En effet, le Secrétaire général du parti, Laurent Akoun, a déclaré qu'au cours de leur entretien avec le premier ministre Jeannot Ahoussou Kouadio, "le mémorandum qui avait été remis au chef de l’Etat, M. Alassane Ouattara le 29 septembre 2011 - et qui a été actualisé pour le Premier ministre le 4 juin 2012 - n’a nullement été évoqué et qu’aucune des préoccupations exprimées par le FPI et dont l’examen devrait faciliter le dialogue ne figurait à l’ordre du jour des discussions".
Il a affirmé qu'en lieu et place, " le gouvernement a préféré remettre un document dans lequel il invite le FPI à s’inscrire dans le « Cadre Permanent de Dialogue » (CPD) qu’il a créé pour l’opposition ivoirienne, à l’issue du « Conclave de Grand-Bassam » en avril dernier, cadre auquel le FPI n’est pas partie prenante. De ce point de vue, tout en remerciant le numéro 1 du gouvernement d'Alassane Ouattara, la Direction du FPI exprime ses "regrets" et déplore le fait que "le pouvoir semble avoir opté d’ignorer ses préoccupations contenues dans le mémorandum.
Aussi que celui-ci "semble également vouloir donner dans la fuite en avant lorsqu’il tente d’éluder les questions pertinentes qui traduisent les préoccupations du FPI que l’application de la Loi pourrait permettre de régler". Enfin, l'ex parti déchu du pouvoir croit le régime "n’a nullement l’intention d’avoir des pourparlers directs avec lui en tant que contre-pouvoir institutionnel.

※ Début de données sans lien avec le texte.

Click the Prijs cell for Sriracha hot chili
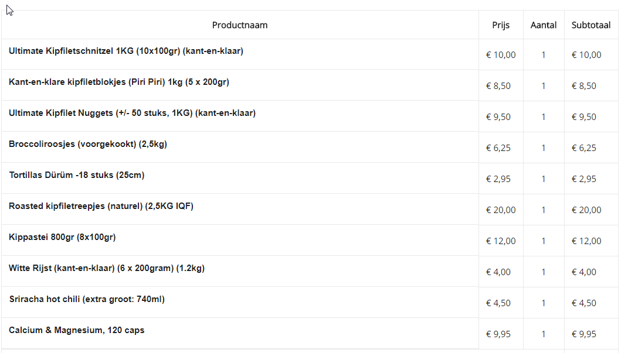This screenshot has height=353, width=621. (x=498, y=303)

Il semble préférer les coups de pub". Cependant, le FPI affirme qu'il "est toujours demandeur d’un dialogue avec le pouvoir afin de donner une chance à la réconciliation et à une paix durable dans notre pays".
Se disant profondément soucieux de voir se normaliser la vie politique nationale. S'appuyant sur la position de Bert Koenders, le chef de l’ONUCI, qui a estimé « que la situation des droits de l`Homme dans le pays reste préoccupante, au point qu’elle nécessite une attention et une action accrue de la part des parties prenantes nationales », plus d’un an après la crise postélectorale, la Direction du FPI a exhorté les gouvernement à "s’inscrire dans la voie d’un vrai dialogue dans l'intérêt supérieur de la Côte d’Ivoire".